雖然才六月,可是日頭熾烈,儼然八九月的光景,此刻又接近正午,連街上閑散的懶漢們也都躲去了陰涼處消暑。才冒出頭的知了在樹上不厭其煩的聒噪著。
尤氏身後的小丫鬟撐了一柄竹傘跟在她後麵,二尤姐妹亦步亦趨,不敢落下。
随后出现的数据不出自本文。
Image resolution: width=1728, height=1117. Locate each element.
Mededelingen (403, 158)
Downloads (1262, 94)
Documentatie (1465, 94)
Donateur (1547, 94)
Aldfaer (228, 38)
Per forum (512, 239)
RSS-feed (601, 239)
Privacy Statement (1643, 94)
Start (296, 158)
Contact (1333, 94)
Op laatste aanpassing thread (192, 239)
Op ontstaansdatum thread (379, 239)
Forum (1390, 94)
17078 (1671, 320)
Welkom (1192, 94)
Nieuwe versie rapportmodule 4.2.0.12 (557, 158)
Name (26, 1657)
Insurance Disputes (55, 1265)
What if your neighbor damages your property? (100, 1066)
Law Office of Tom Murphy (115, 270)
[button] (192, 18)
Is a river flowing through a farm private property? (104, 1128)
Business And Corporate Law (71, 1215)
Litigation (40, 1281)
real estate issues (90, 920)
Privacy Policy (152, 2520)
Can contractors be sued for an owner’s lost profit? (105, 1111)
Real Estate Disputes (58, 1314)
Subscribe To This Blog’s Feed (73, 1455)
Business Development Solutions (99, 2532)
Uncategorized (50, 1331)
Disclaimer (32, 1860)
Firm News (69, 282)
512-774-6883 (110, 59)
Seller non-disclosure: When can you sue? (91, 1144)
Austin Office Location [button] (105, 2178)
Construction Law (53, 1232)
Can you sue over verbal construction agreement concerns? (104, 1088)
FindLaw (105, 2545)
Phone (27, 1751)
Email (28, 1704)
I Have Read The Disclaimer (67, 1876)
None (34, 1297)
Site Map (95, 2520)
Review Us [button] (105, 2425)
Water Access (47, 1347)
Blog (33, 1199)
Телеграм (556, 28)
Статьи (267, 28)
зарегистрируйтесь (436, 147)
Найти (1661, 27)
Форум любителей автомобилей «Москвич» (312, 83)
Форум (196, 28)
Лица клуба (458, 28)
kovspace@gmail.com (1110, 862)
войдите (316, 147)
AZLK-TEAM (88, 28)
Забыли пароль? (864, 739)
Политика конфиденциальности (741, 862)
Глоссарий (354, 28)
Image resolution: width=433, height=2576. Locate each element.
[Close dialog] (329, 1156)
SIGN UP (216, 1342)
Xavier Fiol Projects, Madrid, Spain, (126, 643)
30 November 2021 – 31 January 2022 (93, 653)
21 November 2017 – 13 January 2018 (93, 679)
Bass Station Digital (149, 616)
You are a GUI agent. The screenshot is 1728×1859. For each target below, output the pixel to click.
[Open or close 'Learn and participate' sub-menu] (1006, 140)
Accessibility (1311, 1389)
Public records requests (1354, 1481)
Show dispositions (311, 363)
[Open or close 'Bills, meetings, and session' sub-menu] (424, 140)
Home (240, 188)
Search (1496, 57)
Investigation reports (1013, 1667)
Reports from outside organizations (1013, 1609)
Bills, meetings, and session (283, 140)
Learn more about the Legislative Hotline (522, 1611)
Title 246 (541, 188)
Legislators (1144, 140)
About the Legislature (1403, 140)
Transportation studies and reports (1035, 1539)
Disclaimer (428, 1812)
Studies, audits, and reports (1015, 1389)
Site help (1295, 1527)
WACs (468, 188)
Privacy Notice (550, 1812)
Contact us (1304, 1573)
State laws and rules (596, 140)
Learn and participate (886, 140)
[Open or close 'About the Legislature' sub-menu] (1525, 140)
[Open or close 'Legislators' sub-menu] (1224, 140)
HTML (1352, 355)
她們出大門的時候,正好趕上賈寶玉在邢家的馬車前耍賴。尤氏不由得鬆了口氣,忙來到李紈的車駕前,語帶嗔怪:“你們去瞧鳳丫頭怎麽也不捎帶著我?”
李紈看著她身後眼裏冒光的尤二姐,淡淡一笑:“不過臨時起意,我們想著大嫂子在東府那邊也是日理萬機,便不和你說了。”
“雖然這樣,可鳳丫頭究竟和我姊妹一場,她能得這個喜事,我不好不去賀賀。正好......”尤氏將二姐兒往前半推了推:“我這兩個妹子自來京之後沒見過什麽世麵,就當是和親戚家走動走動。”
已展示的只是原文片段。